Content starts
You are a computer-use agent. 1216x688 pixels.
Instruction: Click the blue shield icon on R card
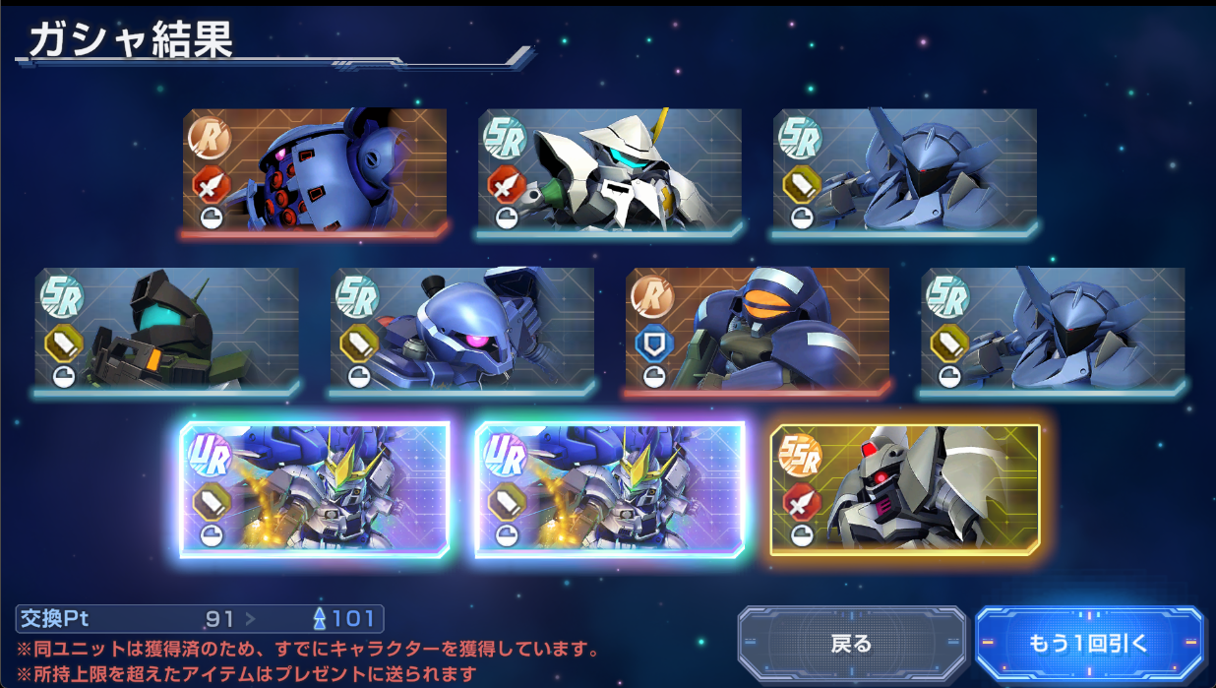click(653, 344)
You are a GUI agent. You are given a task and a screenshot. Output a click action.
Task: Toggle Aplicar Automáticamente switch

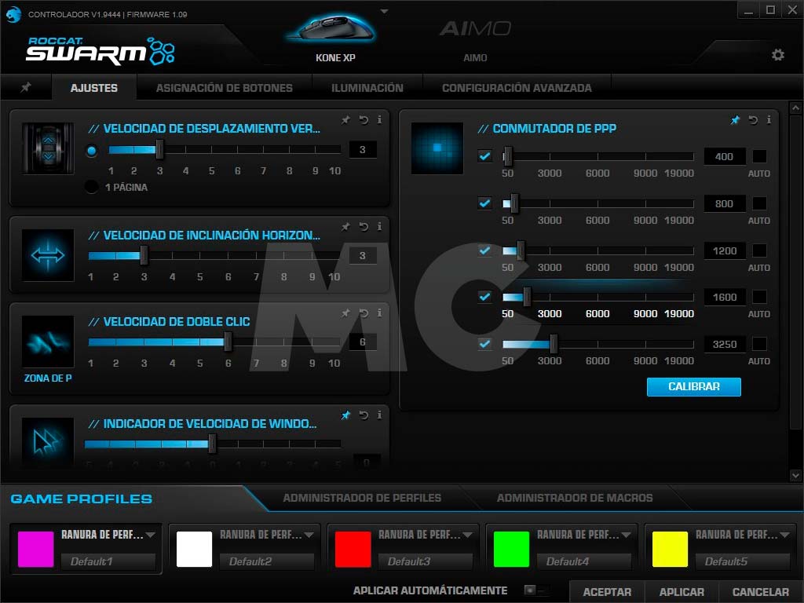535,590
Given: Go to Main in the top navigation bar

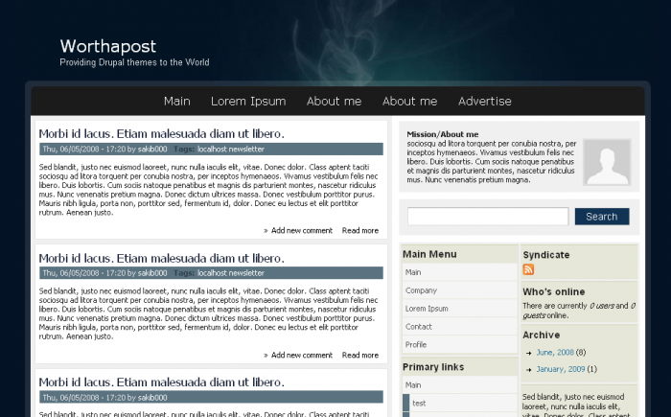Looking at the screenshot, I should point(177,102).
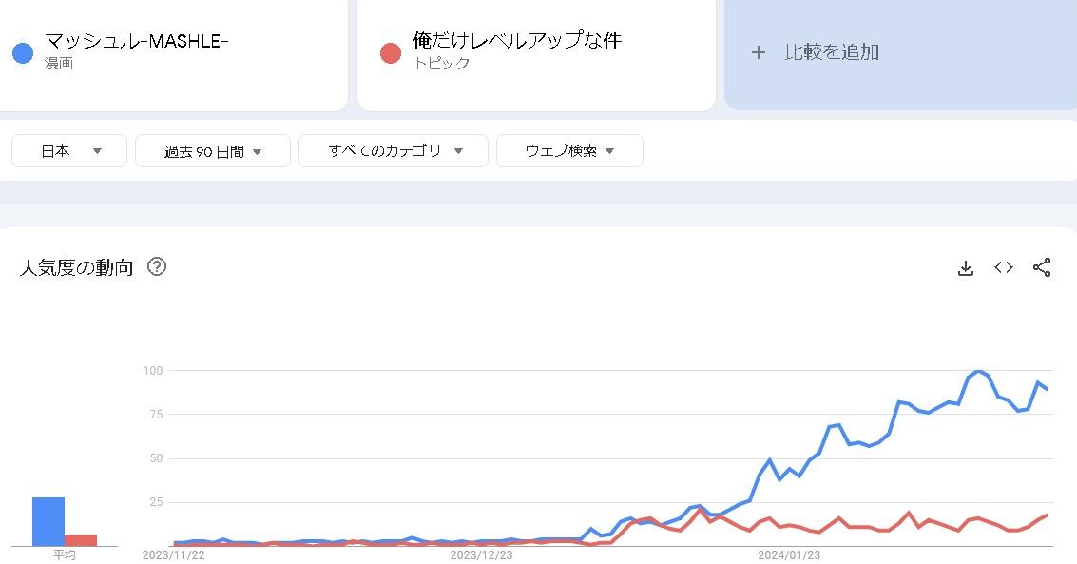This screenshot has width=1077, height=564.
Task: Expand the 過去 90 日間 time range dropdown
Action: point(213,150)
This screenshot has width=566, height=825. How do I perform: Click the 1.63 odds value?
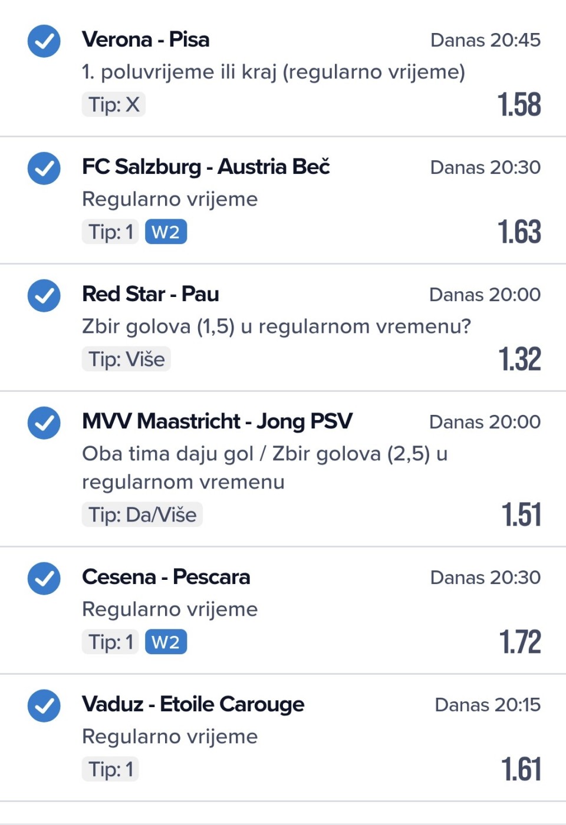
Content ends
Content starts
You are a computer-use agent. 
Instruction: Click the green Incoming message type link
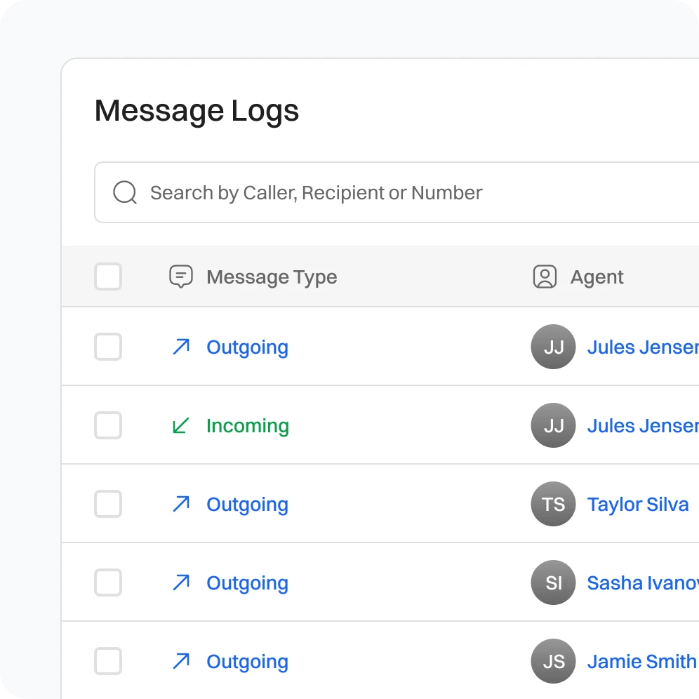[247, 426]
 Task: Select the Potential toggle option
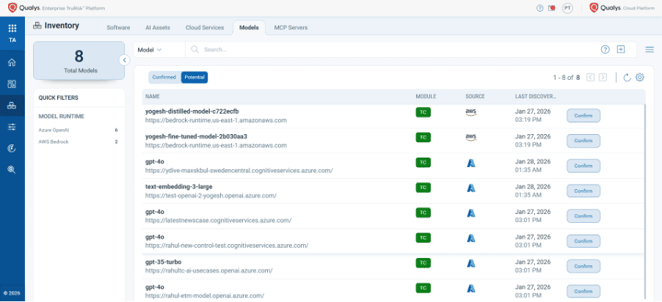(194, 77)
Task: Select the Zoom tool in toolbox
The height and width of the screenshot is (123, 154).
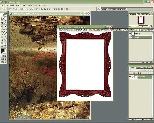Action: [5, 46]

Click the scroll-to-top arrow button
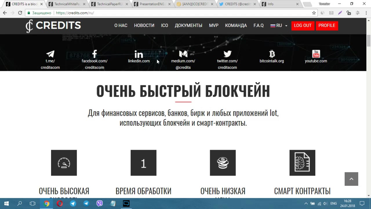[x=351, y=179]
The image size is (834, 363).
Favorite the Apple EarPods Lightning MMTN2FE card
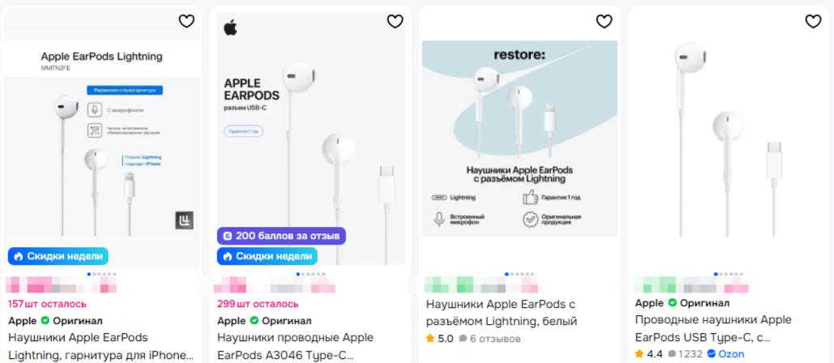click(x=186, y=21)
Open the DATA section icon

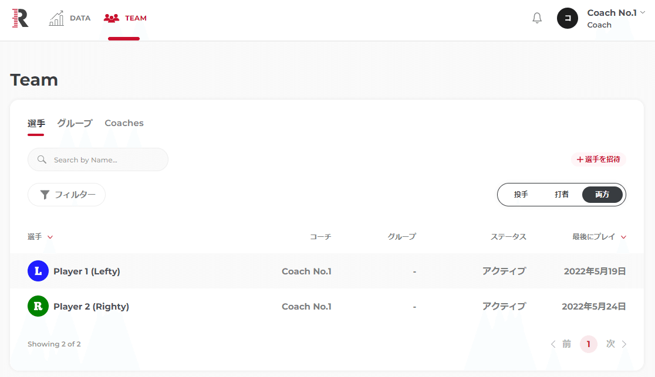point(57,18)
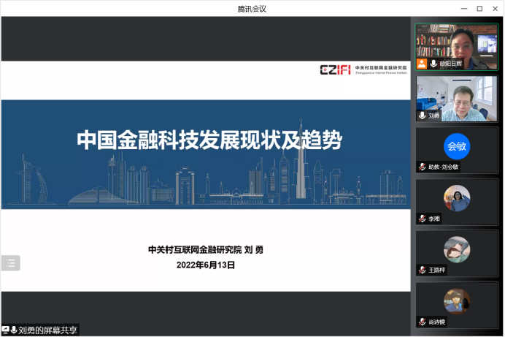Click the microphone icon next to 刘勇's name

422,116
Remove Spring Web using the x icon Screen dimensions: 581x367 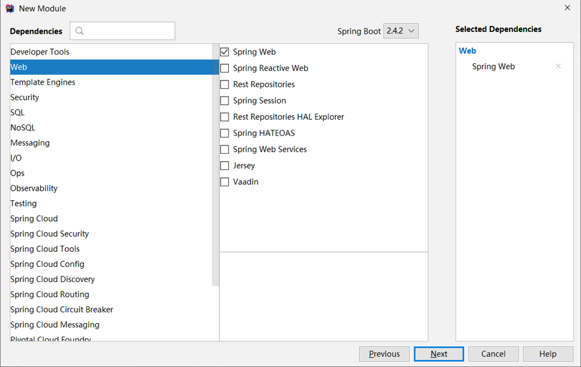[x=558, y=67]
Content ends
Content starts
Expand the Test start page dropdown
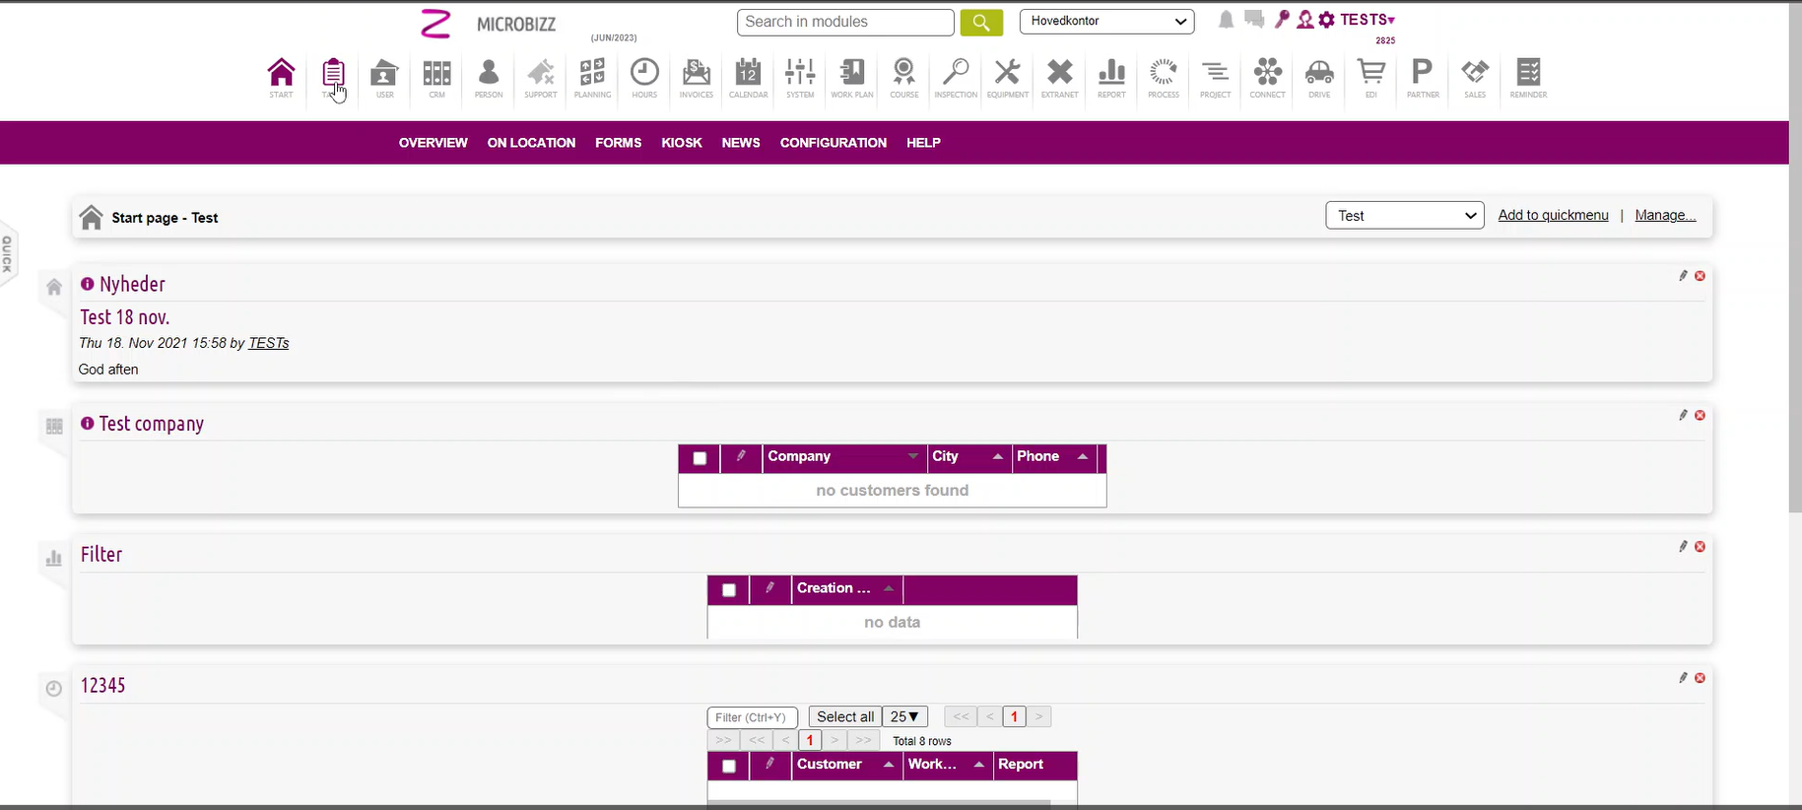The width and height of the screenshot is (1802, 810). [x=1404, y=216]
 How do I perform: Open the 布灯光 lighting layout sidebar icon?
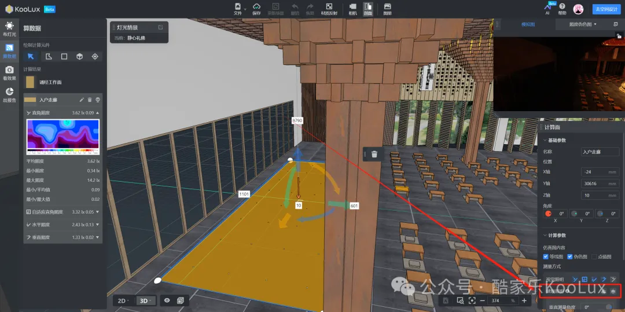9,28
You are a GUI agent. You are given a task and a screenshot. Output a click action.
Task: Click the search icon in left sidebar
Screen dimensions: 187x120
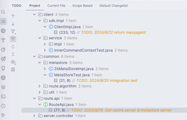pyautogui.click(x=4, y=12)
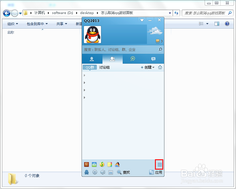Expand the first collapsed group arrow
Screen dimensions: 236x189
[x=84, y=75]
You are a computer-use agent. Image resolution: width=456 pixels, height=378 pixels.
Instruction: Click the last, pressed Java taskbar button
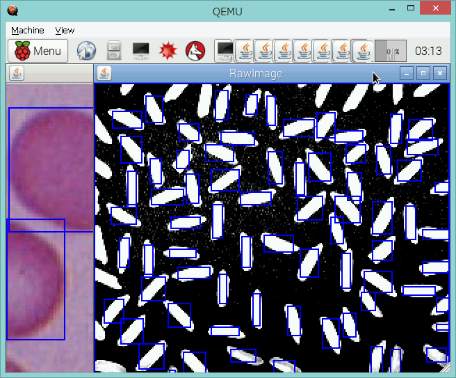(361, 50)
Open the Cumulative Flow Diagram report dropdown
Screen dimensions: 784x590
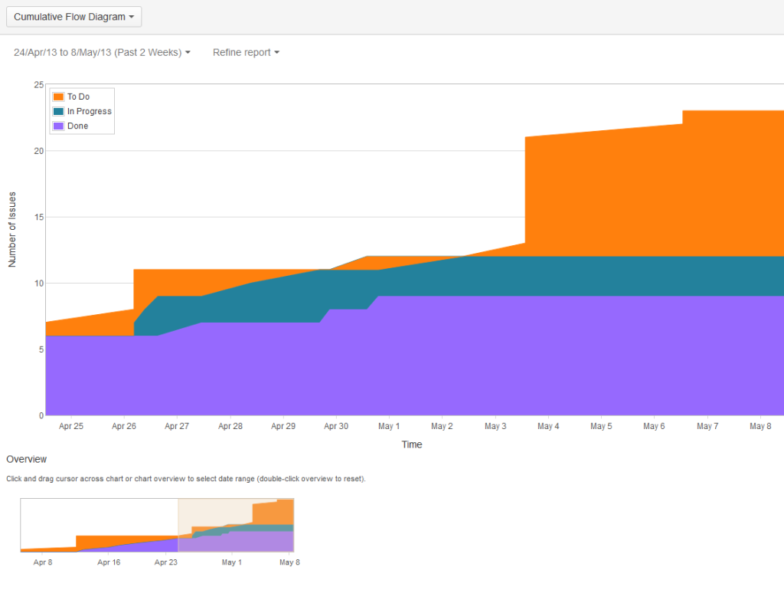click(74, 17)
Content ends
Filter the listing above for the string "agent" and copy every matching line.

**ANSWER BELOW:**
You are a computer-use agent. 1216x688 pixels.
You are a GUI agent. You are given a task and a screenshot. Output a click action.
You are a computer-use agent. 
You are a GUI agent. You are given a task and a screenshot. Output a click action.
You are a computer-use agent. Image resolution: width=456 pixels, height=378 pixels.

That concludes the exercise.